By learning to practice mindfulness we can learn to be tranquil when we are facing trauma. We can learn how to regulate our emotions, and avoid falling into our habits of mind, instead being aware of the unique aspects of each moment. By recognizing how often our “lived moments are enslaved by memory”, we can learn to recognize our habitual patterns of responding, and become open to experiencing life in new ways. Not only will this help us to be more willing to learn to understand, and enhance our communications with others, it can also enliven our expression of our art.
Thinking and interacting in this way is useful for creating connection, our sense of common needs, common experiences. This can definitely be a path to creating powerful art. Recognizing our connection can enhance and cause us to share more freely in our experience of being human. Mindfulness can help foster creative activity in various ways. For example, when I play my cello, I need to focus my consciousness and my physicality on what I am doing – in order to keep all my facilities primed to perform. The slightest mental distraction or lack of integration can cause a mis-cue, an unexpected sound or movement. When I paint, I find that a different aspect of mindfulness is useful. By being in the moment rather than succumbing to the enslavement of memory, it is possible to experience playful abandonment of the tried and true, which can evoke a new way of seeing, a visually pleasing moment that helps create a new interpretation.

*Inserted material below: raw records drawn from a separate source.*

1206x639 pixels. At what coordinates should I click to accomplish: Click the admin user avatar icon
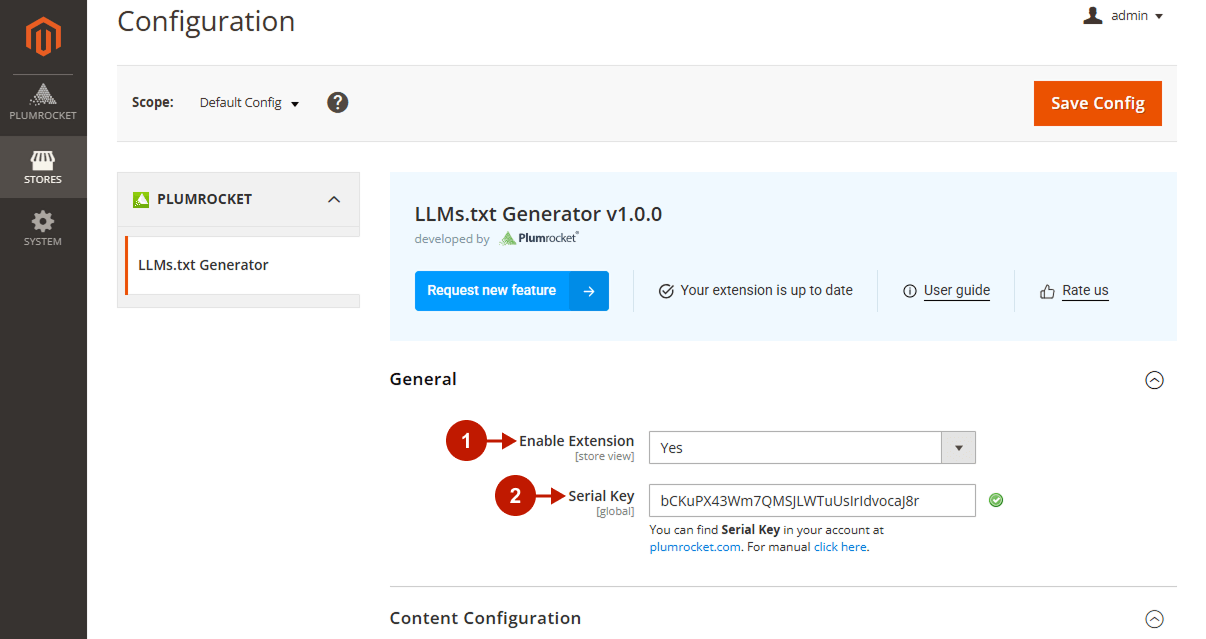click(1092, 15)
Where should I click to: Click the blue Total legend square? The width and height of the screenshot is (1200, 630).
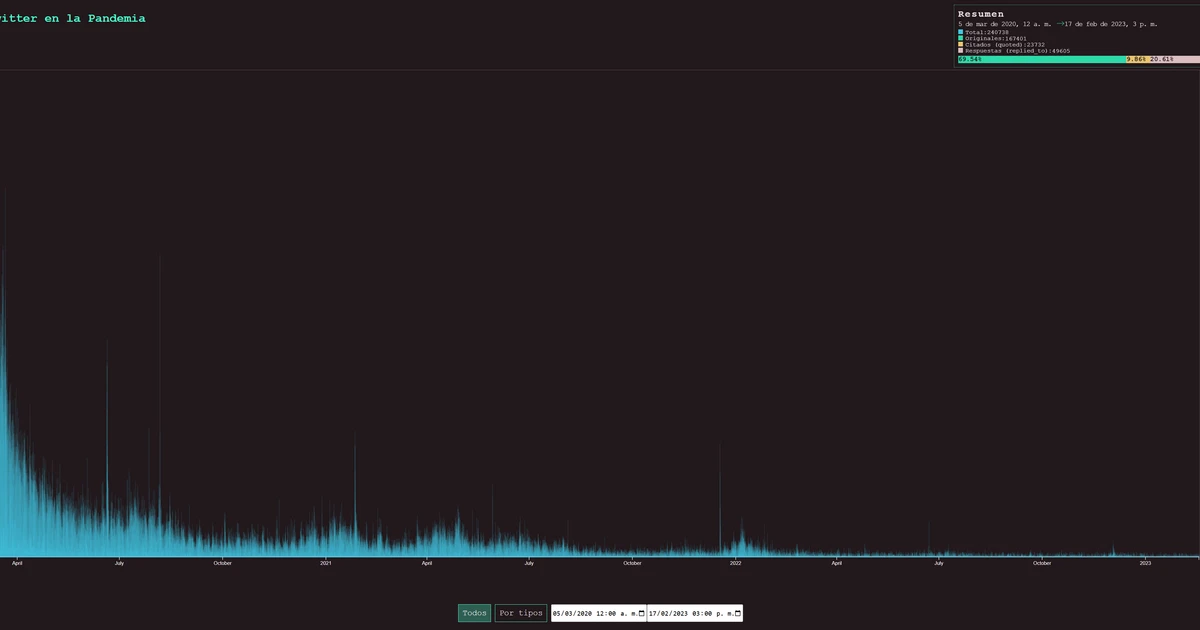pos(961,32)
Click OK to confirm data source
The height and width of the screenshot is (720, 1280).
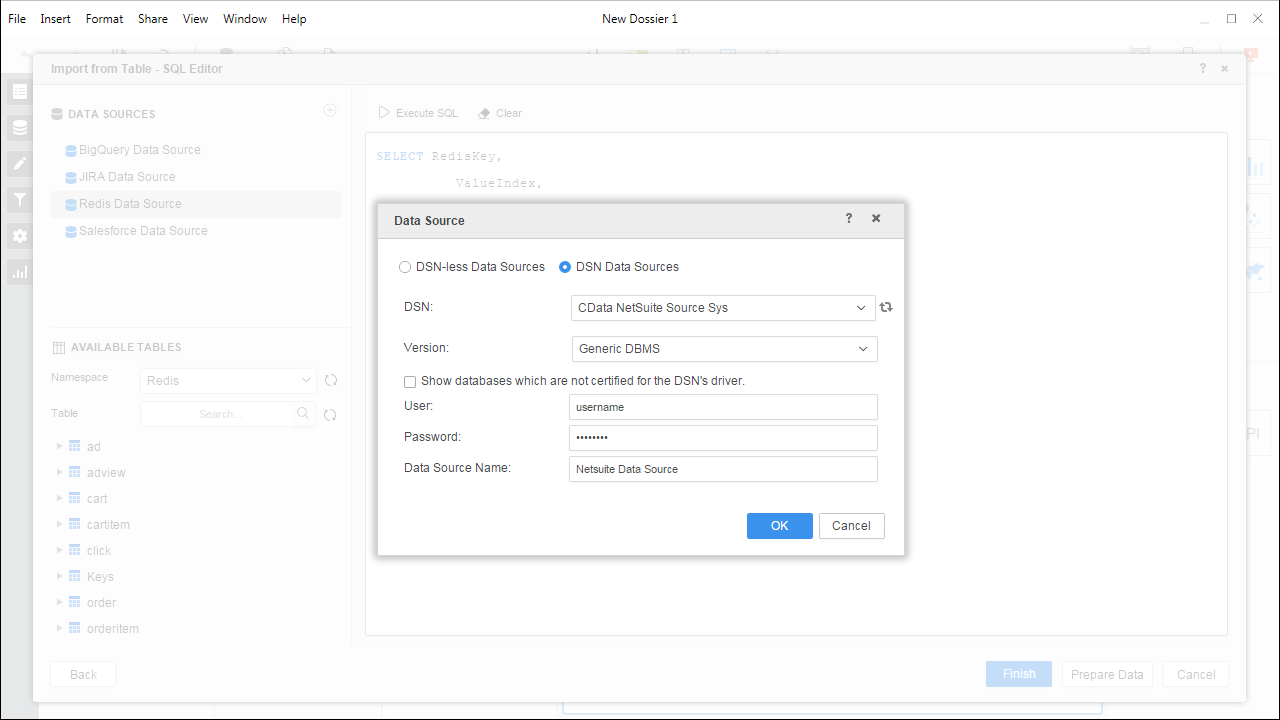(779, 526)
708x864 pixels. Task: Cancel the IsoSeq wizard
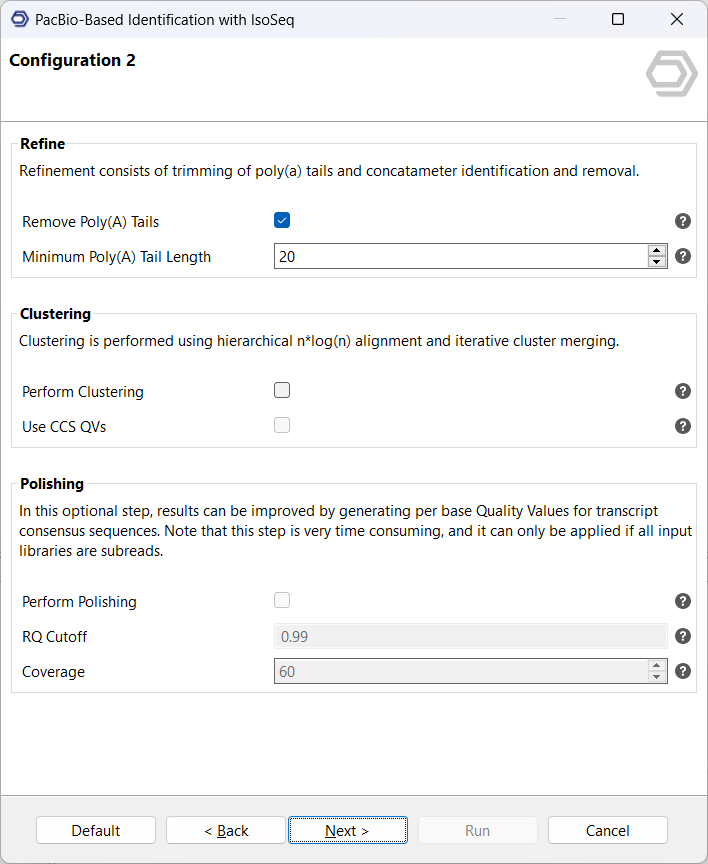tap(607, 830)
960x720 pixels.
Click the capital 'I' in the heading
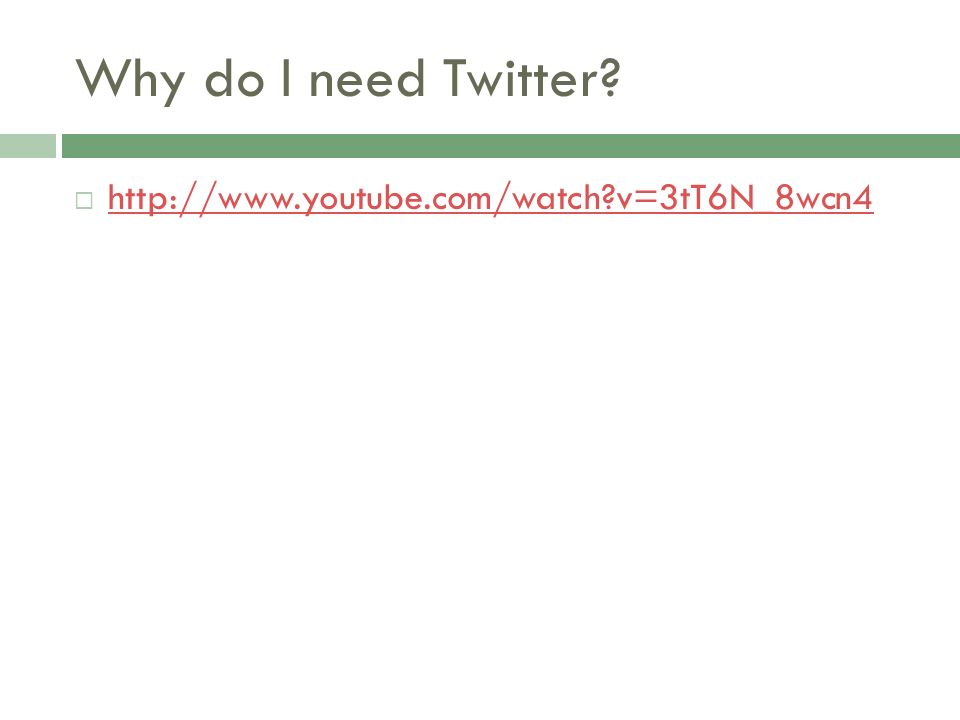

And so, can we actualize well-being? Science and mystical traditions are showing us that each of the paths in the triangle of well-being can be developed through the practice of mindfulness. We can enhance each side of the triangle of well-being: neural integration, empathic relationships, and a coherent mind. Doing so can lead us to a more integrated state, which in turn leads to a deeper sense of well-being. Perhaps it will also stimulate the discovery of who we are and heighten what we can become.